Thankfully it's improving and not affecting her face as much but extremely hard at the time.
People just can't help themselves..

famishedass Wed 16-Sep-09 15:58:44

Of course it's rude to stare - you don't live in a city do you grin.

After 30 years of living in London where you've got a good chance of being stabbed to death if you maintain eye contact with someone for more than 5 seconds, I found it a terrible culture shock moving out of London.

The people round here stare. It's horrible, rude and ignorant. They actually turn their heads to look if a foreign looking person or person wearing unconvential attire walks past them in the small market town where I live. Coming out of Tesco one day, I actually saw a local woman with her mouth open because 2 romanian type women walked pass her angry

It does make you wonder why they're not told it's rude to stare. I know children staring is natural, but you do need to make some attempts to gently dissuade them from doing so.

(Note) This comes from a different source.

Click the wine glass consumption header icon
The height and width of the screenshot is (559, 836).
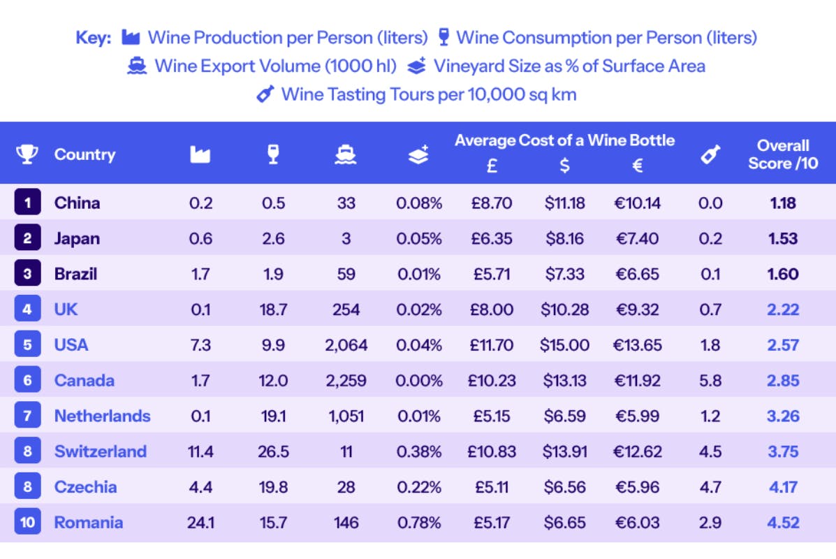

sickofsocalledexperts Wed 16-Sep-09 16:15:27

famished, you made me laugh as I had not made the connection that in London you don't dare stare as you'll get the old favourite "what are you looking at!" I am in the suburbs, and suburban attitudes prevail here. Early stone age men would kill if someone didn't look like them/belong to same tribe - in some areas of this country, I'm not sure we've gone much beyond that!